Segment Start: Extracted text

But preserving the Sandhills and Loess Canyons may also require a broader shift from reactive to proactive thinking on par with the emerging leaps in technology and ecology, Twidwell said. The fact that the consequences to ecosystems often lag behind the shifts themselves can muffle alarming signs, he said, belying their power to upend the status quo on issues as disparate as water management and school funding.

And because previous generations of Nebraskans could mostly afford not to understand, think about or prepare for regime shifts, abruptly adopting a proactive mentality can be a big ask.

“That becomes a real challenge; it’s the same as talking about why preventative medicine is very difficult,” Twidwell said. “It comes down to your choice and your cultural will to take care of yourself. And if it’s that hard with medicine, you can imagine how hard it is with managing natural resources.”

Kelly said she’s optimistic that communicating the generational importance of that mentality with those who ultimately have the power to implement it — the ranchers themselves — is giving the state a fighting chance.

“Dirac’s ability to speak with ranchers is top-notch, and that doesn't come by accident,” she said. “He has taken the time to understand the culture and to understand how he can be most effective when communicating with them. And it does take time, and it takes a willingness to learn.

“He’s a linchpin to this war we're waging, and people like him are what’s going to make the difference on if we win or lose that war. So many states to our south have lost it, and I would love to see Nebraska keep some of the grasslands intact — especially the Sandhills, because that’s where my heart is.”

Forecasting forecasts

Though the research group remains locally focused, it’s also thinking about how the screening approach could assist that fight elsewhere. The ability to zoom out from local to community, statewide and even national scales should make it useful in addressing the array of issues that stem from regime shifts, Twidwell said.

“We can provide people information on how the system is operating in ways that are maybe different than how we think about our system,” he said. “So: Here's how the American burying beetle — an endangered species — is interpreting change in the system, versus a game species that's important for hunting groups, versus how hydrology is functioning, versus how forage and the beef industry should be looking at this. All of these are associated with regime shifts, but they're all responding at different levels of the signals. We haven't been able to give people that kind of complexity before.”

That complexity contrasts with the relative simplicity of the screening approach itself, Uden said. Whereas prior tools for assessing the presence and threat of a regime shift have often demanded expertise in the specifics of a given ecosystem’s history, the team’s approach instead aims to start generally and home in on particulars from there.

Segment End: Extracted text
Segment Start: Data for analysis

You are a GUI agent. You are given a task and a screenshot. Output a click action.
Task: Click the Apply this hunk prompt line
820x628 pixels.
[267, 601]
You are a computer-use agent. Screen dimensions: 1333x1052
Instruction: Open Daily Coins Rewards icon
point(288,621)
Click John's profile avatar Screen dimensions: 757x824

Segment End: Data for analysis
Segment Start: Data for analysis

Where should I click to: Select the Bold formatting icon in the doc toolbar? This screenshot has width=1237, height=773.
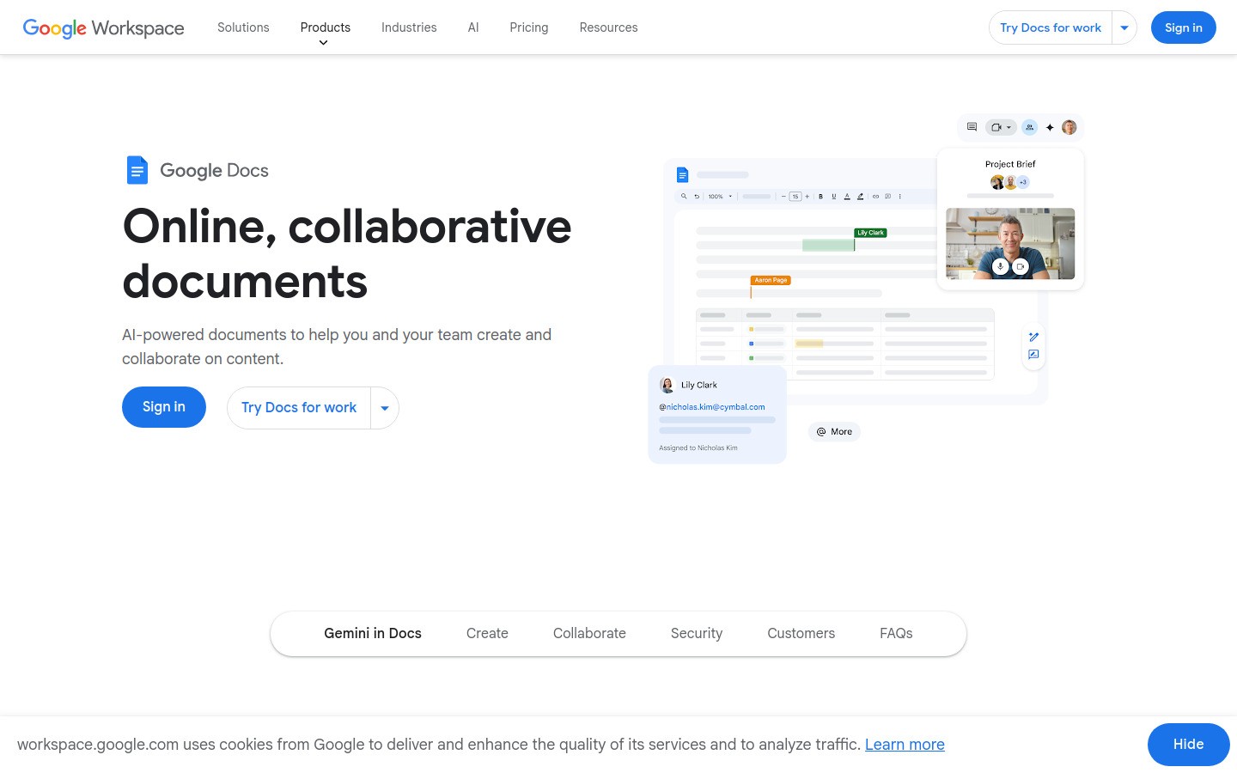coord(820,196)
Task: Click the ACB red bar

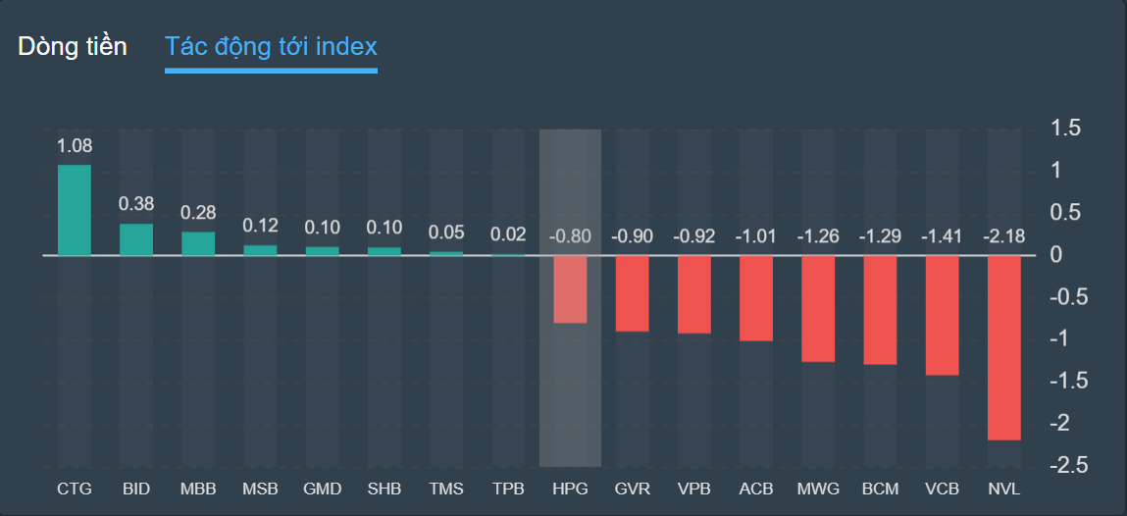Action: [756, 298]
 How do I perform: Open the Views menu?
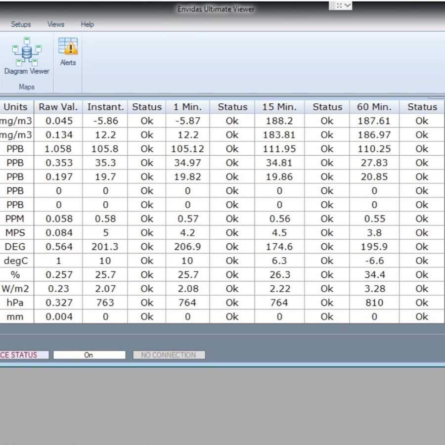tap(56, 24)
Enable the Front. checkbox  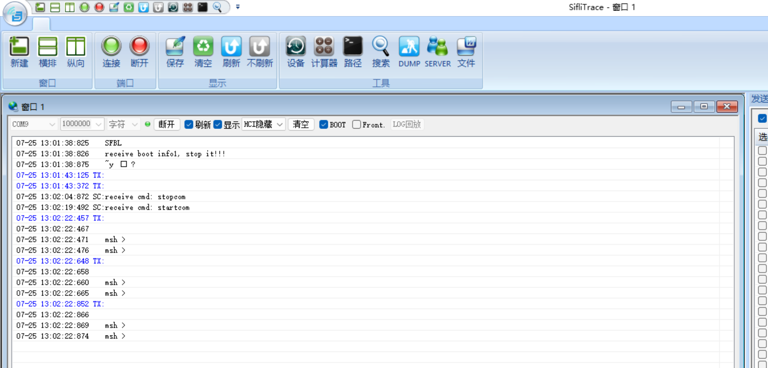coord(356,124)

Segment End: Data for analysis

■ **What the task requires**: Please rewrite everything from "Forecasting forecasts" down to "shifts, Twidwell said." in the passage on Nebraska grasslands, changing "research group" to "research team".

■ **Answer box**:
Forecasting forecasts

Though the research team remains locally focused, it’s also thinking about how the screening approach could assist that fight elsewhere. The ability to zoom out from local to community, statewide and even national scales should make it useful in addressing the array of issues that stem from regime shifts, Twidwell said.